Veranstaltungen 15. Wissenschaftliche Tagung am 20. und 21. Juni 2024

Datenerhebung, Datenqualität und Datenethik in Zeiten von künstlicher Intelligenz

Exploring ML-algorithms in social surveys to improve respondent experience and data quality, exemplified by the Adult Education Survey

Katharina Rossbach, Eirik Fredborg


Designing surveys containing questions which are clear and comprehensibly formulated as well as easy to answer can be challenging. Another dimension to consider when designing a survey is the sample. The sample consists often of various demographic groups which have different abilities and knowledge. Tailoring the questionnaire design to each group is challenging and often too time consuming. Firstly, one should determine which groups require a different survey design. Afterwards, it is necessary to map how each group understands the questions and then adjust the questions accordingly. In most of our surveys, we have taken the standpoint of creating one questionnaire which fits all respondents, with a few exceptions such as the survey about participation in cultural activities where we did some adjustments of the questions for children.

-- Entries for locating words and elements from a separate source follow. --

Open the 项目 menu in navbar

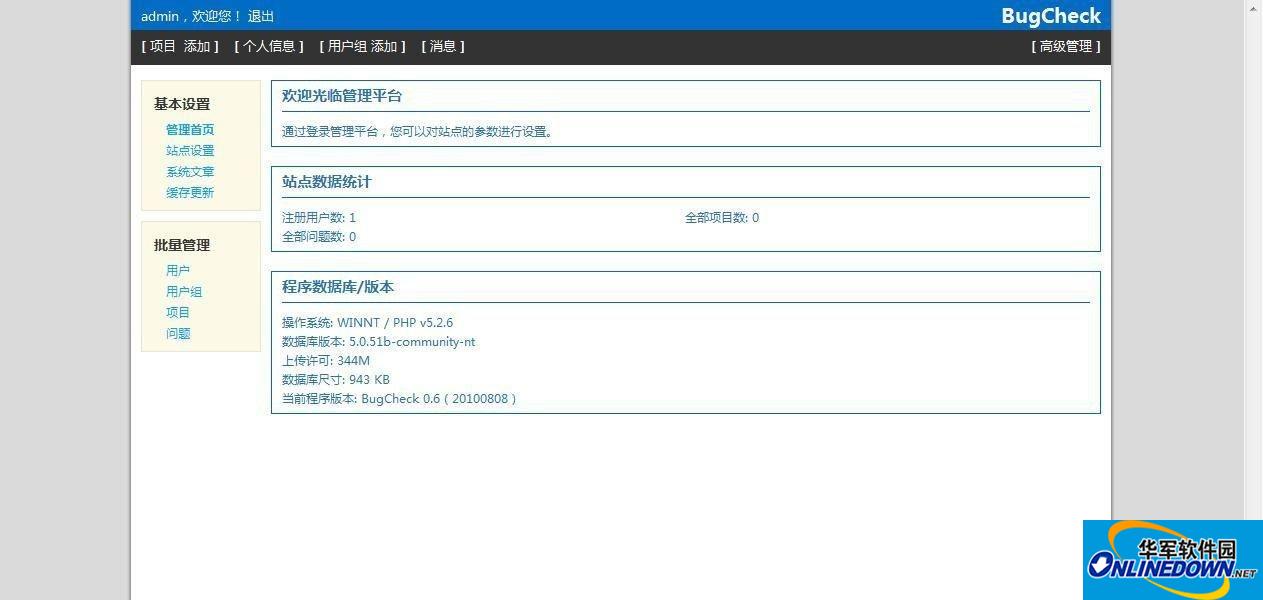[x=161, y=46]
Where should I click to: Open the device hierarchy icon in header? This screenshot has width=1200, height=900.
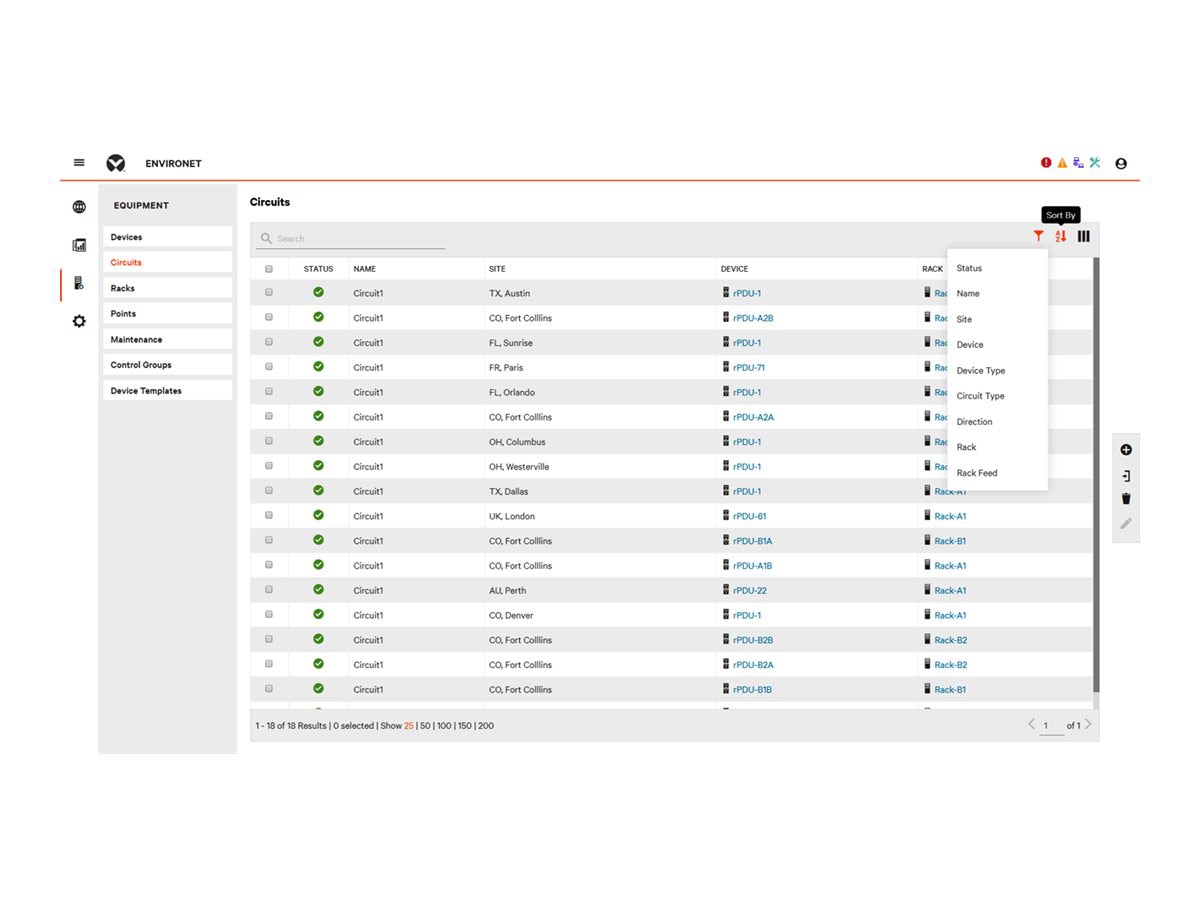click(x=1077, y=162)
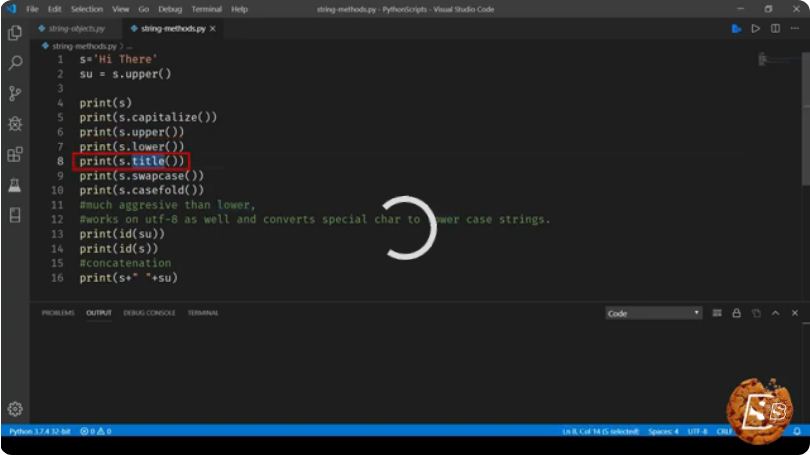
Task: Toggle the output scroll lock icon
Action: pos(736,313)
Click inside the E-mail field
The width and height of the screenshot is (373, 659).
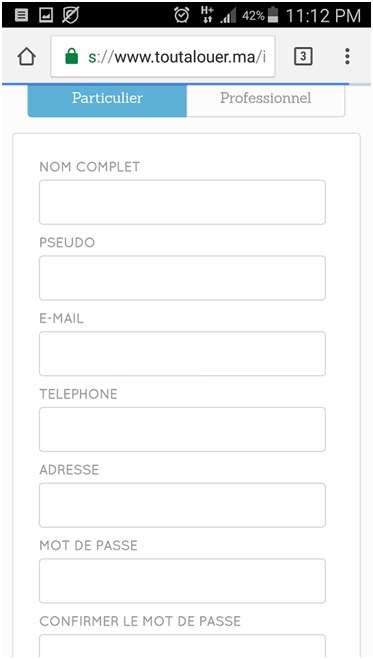(x=182, y=353)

However, more possibilities might open up with the use of AI technology. We could create dynamic algorithms to analyse respondents’ behaviour and characteristics to design dynamic questionnaires. It can help us therefore to design more user-friendly surveys based on respondent characteristics, preferences as well as previous data available, depending on the survey at hand.

A survey, for which we would like to evaluate the incorporation of ML algorithms, is the Adult Education Survey (AES). The survey is conducted every 6 years and contains a section, the participation in non-formal education, which is quite demanding for respondents. The questions at the beginning of this section ask about the number and names of courses, workshops, private lessons and work-related training the respondents have taken part in during the last 12 months. However, challenges appear for the respondents to differentiate in various ways: to differentiate between workshops and courses, if private lessons such as driving lessons shall be counted as one activity or several. This leads to miscalculation of the number of activities. Since follow-up questions will be given on randomly selected activities, some respondents get into trouble, e.g. they write the same name for three activities, and get then follow-up questions, thinking they are asked repetitively the same questions. This might lead to frustration for the respondents and drop-off, or they might just click through the survey in order to finish it, and hence, it will affect the data quality.

In this paper, we will outline ideas how algorithms can be set up to improve the data quality and respondent experience for non-formal educational activities in the AES. Firstly, we will explore an algorithm for predicting which answers given by respondents lead to potential problems, such as low data quality or drop-off, in the follow up questions. Secondly, we will evaluate to identify low data quality or non-response based on respondent characteristics, such as being a student, language skills and age, using another algorithm. Lastly, potential restrictions, ethical issues and challenges with the use of those kind of algorithms will be described in this paper as well as how to handle them.